The USD/JPY pair lacked any firm directional bias and seesawed between tepid gains/minor losses heading into the European session. The pair was last seen hovering in the neutral territory, around the 109.60 region, just below one-month tops touched earlier this Thursday.

A combination of diverging forces failed to assist the pair to capitalize on the previous day’s strong rally of around 115 pips, sparked by a red-hot US inflation report. In fact, the headline US CPI recorded the fastest rise since September 2008 and accelerated to a 4.2% YoY rate in April. The data fueled speculations about an earlier than anticipated tightening by the Federal Reserve and prompted some short-covering around the US dollar.

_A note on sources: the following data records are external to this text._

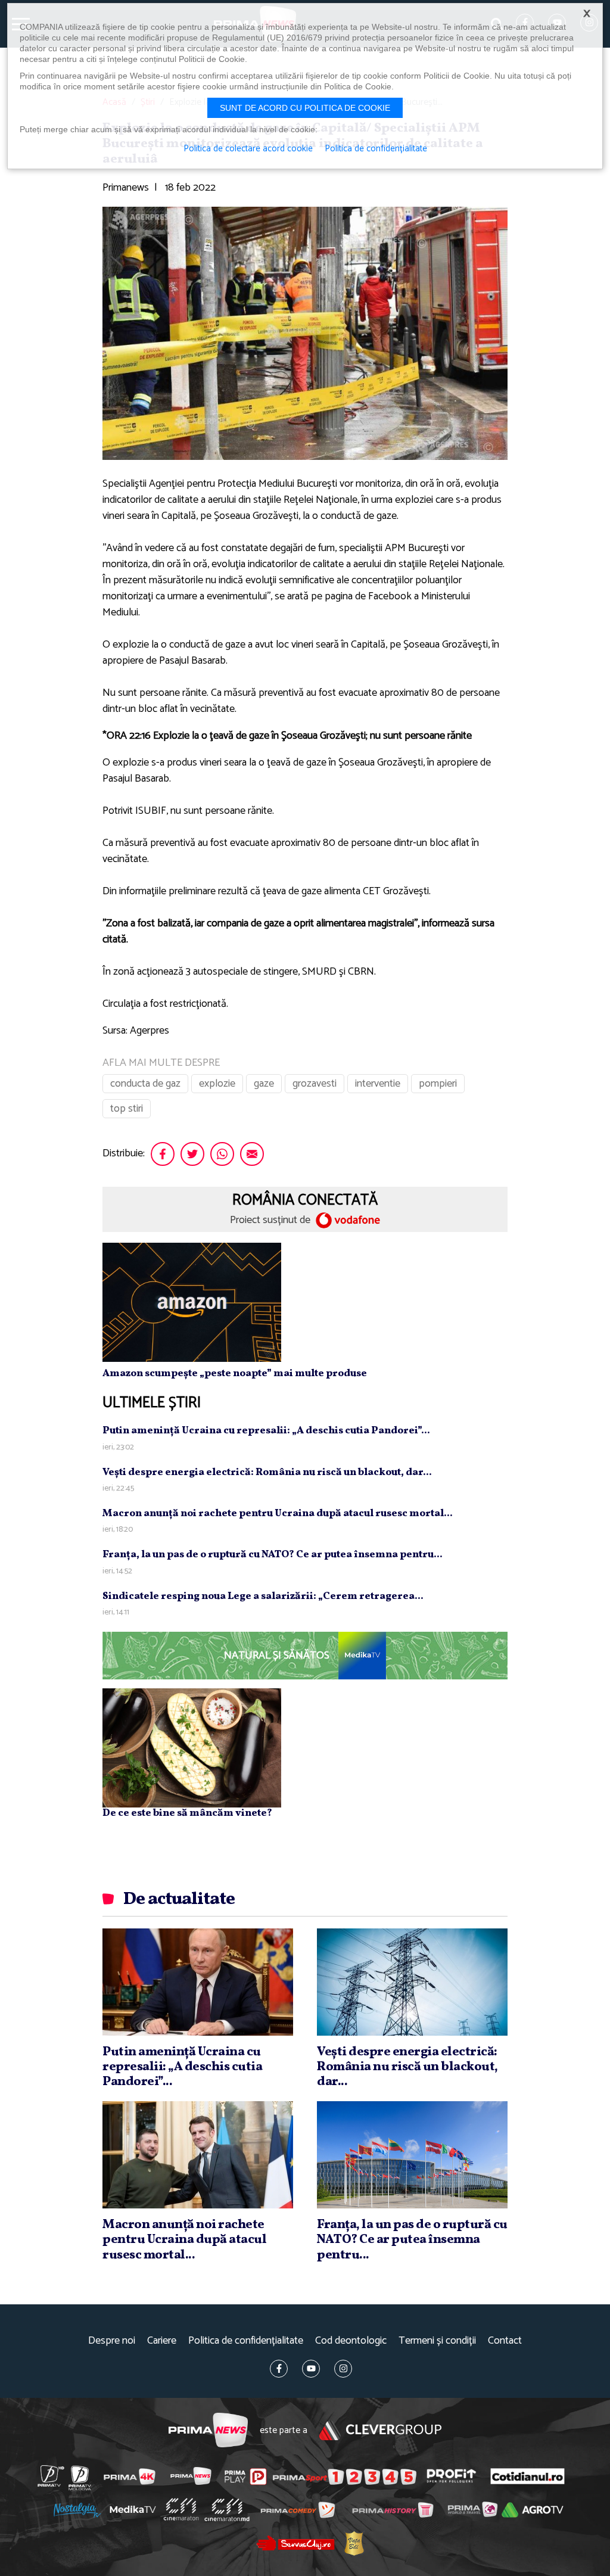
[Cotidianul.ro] (527, 2476)
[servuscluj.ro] (295, 2542)
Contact (505, 2341)
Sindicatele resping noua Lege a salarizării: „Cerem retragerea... (263, 1596)
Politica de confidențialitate (245, 2341)
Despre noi (111, 2341)
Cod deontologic (351, 2341)
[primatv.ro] (51, 2476)
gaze (264, 1084)
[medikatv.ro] (133, 2509)
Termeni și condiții (437, 2341)
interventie (377, 1084)
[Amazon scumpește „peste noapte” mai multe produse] (191, 1302)
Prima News (208, 2430)
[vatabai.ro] (354, 2543)
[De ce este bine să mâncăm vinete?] (191, 1748)
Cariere (161, 2341)
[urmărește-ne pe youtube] (311, 2369)
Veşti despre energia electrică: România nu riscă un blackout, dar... (267, 1472)
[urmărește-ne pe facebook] (279, 2369)
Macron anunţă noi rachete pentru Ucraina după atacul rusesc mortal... (277, 1513)
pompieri (438, 1084)
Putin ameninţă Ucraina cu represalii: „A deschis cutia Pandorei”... (266, 1431)
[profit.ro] (451, 2476)
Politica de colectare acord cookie (248, 148)
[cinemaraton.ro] (181, 2509)
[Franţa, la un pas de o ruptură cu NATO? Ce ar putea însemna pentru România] (412, 2154)
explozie (217, 1084)
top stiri (126, 1109)
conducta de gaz (145, 1084)
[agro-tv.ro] (532, 2510)
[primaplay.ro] (245, 2476)
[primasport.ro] (344, 2476)
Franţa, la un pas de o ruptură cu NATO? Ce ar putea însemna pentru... (272, 1554)
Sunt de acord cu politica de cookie (305, 108)
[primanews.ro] (191, 2476)
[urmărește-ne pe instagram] (343, 2369)
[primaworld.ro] (472, 2509)
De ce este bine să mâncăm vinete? (187, 1813)
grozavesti (314, 1084)
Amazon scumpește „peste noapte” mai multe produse (234, 1373)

However, a pullback in the US Treasury bond yields held the USD bulls from placing aggressive bets and kept a lid on any runaway rally for the USD/JPY pair. Apart from this, a pullback in the US equity futures extended some support to the safe-haven Japanese yen and further collaborated to cap gains for the major. That said, the downside remains cushioned amid concerns that the recent surge in COVID-19 cases could hinder Japan’s fragile economic recovery.

Apart from this, dovish comments by the Bank of Japan Governor Haruhiko Kuroda further acted as a headwind for the JPY and extended some support to the USD/JPY pair. In his scheduled speech before the Japanese parliament, Kuroda noted that the BoJ’s risky asset buying is a part of its ultra-loose policy and a necessary step to achieve the 2% inflation target.

Kuroda further added that cutting BoJ’s short/long-term policy rates remains an option if it were to ease further. This, in turn, supports prospects for additional near-term gains for the USD/JPY pair. That said, the lack of any strong follow-through buying warrants some caution for bullish traders and positioning for any further appreciating move.

Market participants now look forward to the US economic docket – highlighting the release of the usual Initial Weekly Jobless Claims and Producer Price Index (PPI) – for some impetus. This, along with the US bond yields, will influence the USD. Traders will further take cues from the broader market risk sentiment to grab some short-term opportunities.